If your cabinets need an upgrade, consider whether you should reface or refinish them based on the type you have in your home
Have your cabinets seen better days? If so, it may be time to change them up. When you think about refacing or refinishing your cabinet doors, the first few things that come to mind are time, energy, and expense. Here are a few ways to decide which approach is best for your cabinet refresh and how to budget for the project.
What Is the Difference Between Cabinet Refacing vs. Refinishing?
Refacing a cabinet involves removing the cabinet doors entirely, purchasing new cabinet doors, and attaching them. Cabinet refinishing is a process where you sand down the existing cabinet doors and refresh them with new stain or paint and lacquer to get them looking like new again.
When Should I Consider Replacing or Repairing My Cabinets?
If your cabinets are damaged or have cosmetic imperfections like scratches, holes, fading stain, or chipping paint, you may want to consider upgrading. If the cabinet doors are truly damaged beyond repair, refacing them may be your only option. However, if you’d like to save on the cost of buying new cabinet doors, refinishing is a DIY project most homeowners can handle on their own for the most part.
The reality is that if refinishing is the right solution for you, it could be a money-saving endeavor compared to refacing. There are quite a few considerations.
Reasons to Refinish Cabinets
The look and style of your cabinets have a big impact on your home. Take a look at the reasons to refinish your cabinets instead of reface them to decide what’s best for you.
Refinishing cabinets is generally more affordable than refacing, however, refacing is about 30% to 50% of the cost to replace the cabinets entirely. Refinishing or staining cabinets costs $1,500 to $5,000 or around $4 to $10 per square foot on average (including labor and materials), while the cost to reface cabinets runs between $4,300 and $9,980 for the whole project or $90 to $450 per linear square foot depending on the material.
You Like Your Existing Cabinet Doors
Refinishing could also be the right option if you like the cabinet doors you have now. The finish you are looking for is an important consideration. If you want to go from stained wood to a darker stained wood or to a solid color, this could be the way to go. However, you typically can’t go from a solid color to a stain.
You Want a Custom Look
When you refinish your cabinet doors versus reface, you can fully customize the look you want with paint, patterns, and finishes.
Your Existing Cabinets Have Minimal Issues
Why replace them if your existing cabinets have minimal issues? Refinishing them instead can hide minor wear and tear and imperfections, while saving you money.
Reasons to Reface Cabinets
Updating your cabinets can be a major project, and a costly one too, no matter which way you decide to go.
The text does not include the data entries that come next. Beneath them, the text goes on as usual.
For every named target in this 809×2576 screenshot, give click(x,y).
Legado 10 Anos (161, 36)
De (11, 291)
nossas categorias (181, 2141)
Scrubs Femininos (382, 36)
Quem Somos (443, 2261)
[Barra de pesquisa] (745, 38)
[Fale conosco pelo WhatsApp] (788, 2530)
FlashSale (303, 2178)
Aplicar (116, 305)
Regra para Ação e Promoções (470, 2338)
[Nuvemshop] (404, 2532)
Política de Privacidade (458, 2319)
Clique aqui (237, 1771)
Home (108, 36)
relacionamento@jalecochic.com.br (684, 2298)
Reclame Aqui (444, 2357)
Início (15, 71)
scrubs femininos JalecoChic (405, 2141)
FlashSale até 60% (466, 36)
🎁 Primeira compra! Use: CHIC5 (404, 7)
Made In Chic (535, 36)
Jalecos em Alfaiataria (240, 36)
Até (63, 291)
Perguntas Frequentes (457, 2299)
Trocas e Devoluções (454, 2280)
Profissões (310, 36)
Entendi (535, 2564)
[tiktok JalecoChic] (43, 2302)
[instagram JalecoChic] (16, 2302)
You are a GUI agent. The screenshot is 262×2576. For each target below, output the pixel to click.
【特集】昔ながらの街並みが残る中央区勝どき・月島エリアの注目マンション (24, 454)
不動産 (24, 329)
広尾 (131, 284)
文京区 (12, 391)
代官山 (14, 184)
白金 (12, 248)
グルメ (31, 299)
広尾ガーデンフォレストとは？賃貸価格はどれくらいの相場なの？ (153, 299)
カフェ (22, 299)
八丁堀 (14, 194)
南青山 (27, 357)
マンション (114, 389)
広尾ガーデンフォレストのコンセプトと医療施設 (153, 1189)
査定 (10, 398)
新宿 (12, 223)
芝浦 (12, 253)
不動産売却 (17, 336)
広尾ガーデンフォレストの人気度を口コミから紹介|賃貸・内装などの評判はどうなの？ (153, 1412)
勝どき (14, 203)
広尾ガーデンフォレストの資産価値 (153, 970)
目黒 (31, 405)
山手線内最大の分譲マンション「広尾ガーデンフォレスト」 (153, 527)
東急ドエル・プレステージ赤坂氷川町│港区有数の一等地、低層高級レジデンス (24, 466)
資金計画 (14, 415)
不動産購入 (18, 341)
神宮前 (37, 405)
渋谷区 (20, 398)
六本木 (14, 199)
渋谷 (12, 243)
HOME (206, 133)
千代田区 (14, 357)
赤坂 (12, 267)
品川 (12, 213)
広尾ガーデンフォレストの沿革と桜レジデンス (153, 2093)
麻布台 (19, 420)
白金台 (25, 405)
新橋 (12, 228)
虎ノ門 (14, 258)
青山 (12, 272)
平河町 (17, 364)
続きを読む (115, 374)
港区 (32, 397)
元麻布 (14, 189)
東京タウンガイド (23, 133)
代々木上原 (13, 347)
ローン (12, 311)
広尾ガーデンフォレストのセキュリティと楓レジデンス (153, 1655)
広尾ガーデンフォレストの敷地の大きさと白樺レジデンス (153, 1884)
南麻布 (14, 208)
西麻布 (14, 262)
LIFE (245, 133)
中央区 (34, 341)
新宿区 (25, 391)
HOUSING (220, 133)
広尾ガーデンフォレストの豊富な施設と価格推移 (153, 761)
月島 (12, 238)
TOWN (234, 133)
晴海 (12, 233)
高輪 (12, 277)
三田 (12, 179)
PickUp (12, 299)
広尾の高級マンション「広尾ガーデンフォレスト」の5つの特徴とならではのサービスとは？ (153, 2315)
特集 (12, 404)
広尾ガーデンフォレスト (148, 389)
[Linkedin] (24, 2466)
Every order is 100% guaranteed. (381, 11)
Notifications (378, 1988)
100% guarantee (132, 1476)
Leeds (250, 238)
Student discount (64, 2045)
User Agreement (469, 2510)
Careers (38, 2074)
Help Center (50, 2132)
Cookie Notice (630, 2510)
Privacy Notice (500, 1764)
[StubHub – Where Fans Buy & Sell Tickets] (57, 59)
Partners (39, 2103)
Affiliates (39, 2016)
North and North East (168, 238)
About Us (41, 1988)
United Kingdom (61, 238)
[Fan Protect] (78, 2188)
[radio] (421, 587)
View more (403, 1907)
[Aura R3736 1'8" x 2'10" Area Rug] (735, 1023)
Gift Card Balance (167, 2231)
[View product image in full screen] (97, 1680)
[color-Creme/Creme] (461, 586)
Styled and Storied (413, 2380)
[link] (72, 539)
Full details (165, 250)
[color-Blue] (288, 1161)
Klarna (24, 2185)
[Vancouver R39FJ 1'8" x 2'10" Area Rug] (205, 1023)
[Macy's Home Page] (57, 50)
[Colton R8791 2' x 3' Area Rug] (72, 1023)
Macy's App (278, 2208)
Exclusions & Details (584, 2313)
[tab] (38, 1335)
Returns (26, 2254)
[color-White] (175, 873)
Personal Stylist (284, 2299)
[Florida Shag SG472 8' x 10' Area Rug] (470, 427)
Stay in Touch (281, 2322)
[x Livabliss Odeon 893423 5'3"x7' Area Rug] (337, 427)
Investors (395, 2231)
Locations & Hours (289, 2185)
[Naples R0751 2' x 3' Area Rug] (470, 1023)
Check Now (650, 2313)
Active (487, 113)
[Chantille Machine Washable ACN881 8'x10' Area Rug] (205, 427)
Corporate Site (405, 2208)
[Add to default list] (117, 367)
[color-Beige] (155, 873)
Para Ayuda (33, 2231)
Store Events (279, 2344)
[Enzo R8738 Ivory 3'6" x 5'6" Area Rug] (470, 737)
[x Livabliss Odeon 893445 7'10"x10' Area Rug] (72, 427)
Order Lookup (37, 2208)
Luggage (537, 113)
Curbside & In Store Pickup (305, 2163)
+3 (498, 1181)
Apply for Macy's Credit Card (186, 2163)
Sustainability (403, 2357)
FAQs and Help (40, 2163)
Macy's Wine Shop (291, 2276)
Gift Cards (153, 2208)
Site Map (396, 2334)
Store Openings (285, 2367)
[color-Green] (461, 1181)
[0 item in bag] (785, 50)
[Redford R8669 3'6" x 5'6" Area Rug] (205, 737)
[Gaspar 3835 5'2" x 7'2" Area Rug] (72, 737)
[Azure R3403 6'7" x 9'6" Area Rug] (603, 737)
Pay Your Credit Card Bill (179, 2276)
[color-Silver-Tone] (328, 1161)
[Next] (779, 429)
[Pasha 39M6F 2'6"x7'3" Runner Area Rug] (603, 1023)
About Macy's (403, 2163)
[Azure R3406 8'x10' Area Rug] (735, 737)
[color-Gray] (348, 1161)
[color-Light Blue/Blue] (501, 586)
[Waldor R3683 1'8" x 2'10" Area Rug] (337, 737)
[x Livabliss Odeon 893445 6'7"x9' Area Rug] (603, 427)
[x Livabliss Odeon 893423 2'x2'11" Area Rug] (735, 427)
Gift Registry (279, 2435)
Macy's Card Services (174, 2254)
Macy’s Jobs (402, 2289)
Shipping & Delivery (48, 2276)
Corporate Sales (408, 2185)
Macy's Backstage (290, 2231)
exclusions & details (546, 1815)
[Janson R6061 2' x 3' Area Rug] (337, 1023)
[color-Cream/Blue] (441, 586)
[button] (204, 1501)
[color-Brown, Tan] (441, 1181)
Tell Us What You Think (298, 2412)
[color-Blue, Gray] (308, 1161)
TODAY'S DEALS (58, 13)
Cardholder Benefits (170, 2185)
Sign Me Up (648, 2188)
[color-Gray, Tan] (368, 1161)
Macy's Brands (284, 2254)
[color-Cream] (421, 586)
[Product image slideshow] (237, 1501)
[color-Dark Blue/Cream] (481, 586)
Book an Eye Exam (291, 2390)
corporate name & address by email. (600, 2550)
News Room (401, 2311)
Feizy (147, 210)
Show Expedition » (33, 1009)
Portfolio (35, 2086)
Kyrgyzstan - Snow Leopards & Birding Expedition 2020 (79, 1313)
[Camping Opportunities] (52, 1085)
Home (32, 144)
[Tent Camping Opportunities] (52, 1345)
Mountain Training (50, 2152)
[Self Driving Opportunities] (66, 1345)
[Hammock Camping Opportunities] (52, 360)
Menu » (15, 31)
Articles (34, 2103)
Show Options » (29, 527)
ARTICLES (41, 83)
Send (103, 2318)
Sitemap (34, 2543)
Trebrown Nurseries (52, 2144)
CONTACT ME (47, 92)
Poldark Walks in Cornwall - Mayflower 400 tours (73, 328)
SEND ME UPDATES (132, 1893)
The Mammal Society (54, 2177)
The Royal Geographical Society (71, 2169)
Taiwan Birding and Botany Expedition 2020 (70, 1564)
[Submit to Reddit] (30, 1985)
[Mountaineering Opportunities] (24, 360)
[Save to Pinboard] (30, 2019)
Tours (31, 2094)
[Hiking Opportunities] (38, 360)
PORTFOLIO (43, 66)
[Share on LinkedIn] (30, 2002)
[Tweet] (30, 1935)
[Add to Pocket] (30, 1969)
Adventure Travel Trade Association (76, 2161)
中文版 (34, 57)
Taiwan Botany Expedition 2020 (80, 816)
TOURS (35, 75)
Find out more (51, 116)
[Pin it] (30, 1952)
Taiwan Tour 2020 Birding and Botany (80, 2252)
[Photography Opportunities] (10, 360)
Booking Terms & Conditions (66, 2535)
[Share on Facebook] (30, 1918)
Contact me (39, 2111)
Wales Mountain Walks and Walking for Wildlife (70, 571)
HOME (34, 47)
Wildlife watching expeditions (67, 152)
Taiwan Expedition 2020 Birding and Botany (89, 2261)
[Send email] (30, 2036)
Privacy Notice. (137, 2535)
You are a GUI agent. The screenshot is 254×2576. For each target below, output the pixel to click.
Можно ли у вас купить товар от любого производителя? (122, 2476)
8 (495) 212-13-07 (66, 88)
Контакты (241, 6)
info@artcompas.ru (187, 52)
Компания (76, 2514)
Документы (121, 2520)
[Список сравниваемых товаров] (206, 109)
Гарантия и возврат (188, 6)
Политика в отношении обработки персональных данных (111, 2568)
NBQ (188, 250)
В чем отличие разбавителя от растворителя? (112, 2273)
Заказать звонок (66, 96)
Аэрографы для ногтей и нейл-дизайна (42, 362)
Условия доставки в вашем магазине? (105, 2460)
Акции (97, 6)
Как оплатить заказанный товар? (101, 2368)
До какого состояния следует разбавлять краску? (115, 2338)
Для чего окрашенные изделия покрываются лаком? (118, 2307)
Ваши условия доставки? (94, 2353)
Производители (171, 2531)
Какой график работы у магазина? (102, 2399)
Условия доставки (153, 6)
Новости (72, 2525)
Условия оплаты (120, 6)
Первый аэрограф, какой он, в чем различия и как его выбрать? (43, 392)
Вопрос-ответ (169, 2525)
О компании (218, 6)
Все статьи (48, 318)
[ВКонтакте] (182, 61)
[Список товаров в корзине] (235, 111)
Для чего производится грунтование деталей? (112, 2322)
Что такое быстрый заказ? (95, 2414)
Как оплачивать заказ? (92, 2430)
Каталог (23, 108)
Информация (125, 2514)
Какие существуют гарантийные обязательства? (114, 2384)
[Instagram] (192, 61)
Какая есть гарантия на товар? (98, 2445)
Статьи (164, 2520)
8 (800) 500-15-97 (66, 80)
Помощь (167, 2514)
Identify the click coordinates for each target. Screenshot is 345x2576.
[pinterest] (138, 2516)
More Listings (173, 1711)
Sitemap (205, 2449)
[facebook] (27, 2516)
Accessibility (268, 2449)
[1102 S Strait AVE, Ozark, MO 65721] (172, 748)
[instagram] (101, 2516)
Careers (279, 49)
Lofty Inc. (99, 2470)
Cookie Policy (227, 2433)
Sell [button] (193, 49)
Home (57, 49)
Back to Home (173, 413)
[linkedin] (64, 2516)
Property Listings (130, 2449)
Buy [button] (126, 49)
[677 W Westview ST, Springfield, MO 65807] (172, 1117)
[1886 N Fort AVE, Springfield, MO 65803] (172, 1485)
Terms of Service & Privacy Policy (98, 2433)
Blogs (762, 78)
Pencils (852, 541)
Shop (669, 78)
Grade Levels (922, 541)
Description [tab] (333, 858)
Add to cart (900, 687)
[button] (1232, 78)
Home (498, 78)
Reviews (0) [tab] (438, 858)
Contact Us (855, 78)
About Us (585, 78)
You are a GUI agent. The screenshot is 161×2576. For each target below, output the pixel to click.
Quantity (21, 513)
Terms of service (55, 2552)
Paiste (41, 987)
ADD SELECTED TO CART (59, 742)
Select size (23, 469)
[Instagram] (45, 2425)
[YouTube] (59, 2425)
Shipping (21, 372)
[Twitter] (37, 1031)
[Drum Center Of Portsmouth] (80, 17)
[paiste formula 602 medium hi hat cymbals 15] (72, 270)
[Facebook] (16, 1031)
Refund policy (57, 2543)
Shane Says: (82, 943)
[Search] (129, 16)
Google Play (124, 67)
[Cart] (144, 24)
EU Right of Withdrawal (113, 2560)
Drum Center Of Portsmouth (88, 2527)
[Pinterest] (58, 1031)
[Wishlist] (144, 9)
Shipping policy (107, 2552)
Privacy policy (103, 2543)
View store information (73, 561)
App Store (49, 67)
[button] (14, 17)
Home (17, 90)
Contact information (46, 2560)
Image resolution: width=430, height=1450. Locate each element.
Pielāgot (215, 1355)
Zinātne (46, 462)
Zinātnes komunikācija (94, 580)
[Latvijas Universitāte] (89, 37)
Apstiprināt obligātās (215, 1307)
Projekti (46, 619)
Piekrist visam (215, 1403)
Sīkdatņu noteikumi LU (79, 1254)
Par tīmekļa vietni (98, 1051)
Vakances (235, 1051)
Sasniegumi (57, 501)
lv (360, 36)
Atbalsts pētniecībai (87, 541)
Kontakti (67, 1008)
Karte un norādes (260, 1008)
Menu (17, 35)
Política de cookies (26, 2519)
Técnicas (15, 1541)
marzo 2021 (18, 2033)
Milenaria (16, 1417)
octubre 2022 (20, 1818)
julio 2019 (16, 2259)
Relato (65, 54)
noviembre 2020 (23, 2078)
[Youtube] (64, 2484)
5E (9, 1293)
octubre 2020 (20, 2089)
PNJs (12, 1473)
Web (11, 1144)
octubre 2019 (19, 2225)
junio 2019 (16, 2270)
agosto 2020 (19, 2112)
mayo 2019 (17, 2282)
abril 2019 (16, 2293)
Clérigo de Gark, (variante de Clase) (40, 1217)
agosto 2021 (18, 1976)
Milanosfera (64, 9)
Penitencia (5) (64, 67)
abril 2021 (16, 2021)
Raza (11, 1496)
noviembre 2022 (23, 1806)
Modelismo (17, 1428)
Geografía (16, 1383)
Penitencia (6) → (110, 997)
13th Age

These are a few of the top reasons homeowners typically decide to reface their cabinets instead of refinish.
Brand new cabinet doors will likely last up to 50 years, meaning you’ll have them much longer than your old doors if you refinish them.
Existing Finish Is Coming Off
Finally, if your existing finish is starting to come off, such as splitting Rigid ThermoFoil (RTF), you are not a candidate for refinishing. You could have the doors or drawers that are splitting replaced and then refinished, but what if more of them start splitting after you spend a good bit of money on a refinishing job?
The point is that if you don't have a good substrate to refinish, you are a much better candidate for refacing.
Your Cabinets Are the Wrong Material for Refinishing
The material under the solid color cabinets usually is not stainable. Cabinet makers don't buy expensive stain grade wood only to cover it up with an opaque color. Typically, white cabinet doors are milled out of medium-density fiberboard (MDF), which cannot be stained to look like wood because it is not real wood.
Even if the doors on solid color cabinets are real wood, they are likely paint grade, which means they still wouldn't look good with stain, even if it were feasible to strip them to bare wood.
Oak cabinets are very poor candidates for refinishing. If you refinish them in a solid color, the grain will show right through the paint (lacquer or any other type). If a refinisher tells you otherwise, give them one of your doors or make them get a sample oak door and finish half of it to show you they really can hide the grain.
You Want to Update Your Cabinet Door Hinges
If you have old visible butterfly hinges and want modern hidden hinges, you’ll want to reface. This leaves the screw holes and impressions left by the old hinges to contend with, so refinishing won’t look as nice. However, If you are going to a solid color, butterfly hinges aren’t so much of an issue, as you can fill the screw holes. You can either refinish or reface if this is the case.
Important Consideration for Refinishing Cabinets
Before you refinish your cabinets, you need to know what to put on them and what to expect, especially if you’re hiring a local cabinet contractor.
First off, the finish that will give the best service in the kitchen is lacquer. To do a good refinishing job, you have to be willing to have a crew come in and spray finish your cabinet boxes in your kitchen.
This will take three to four days to accomplish, including a day to set up and mask everything off. It’s good to plan to go out of town while they are doing the work, because solvent-borne lacquer gives off a lot of volatile fumes during application, which can remain in the air for a day or more.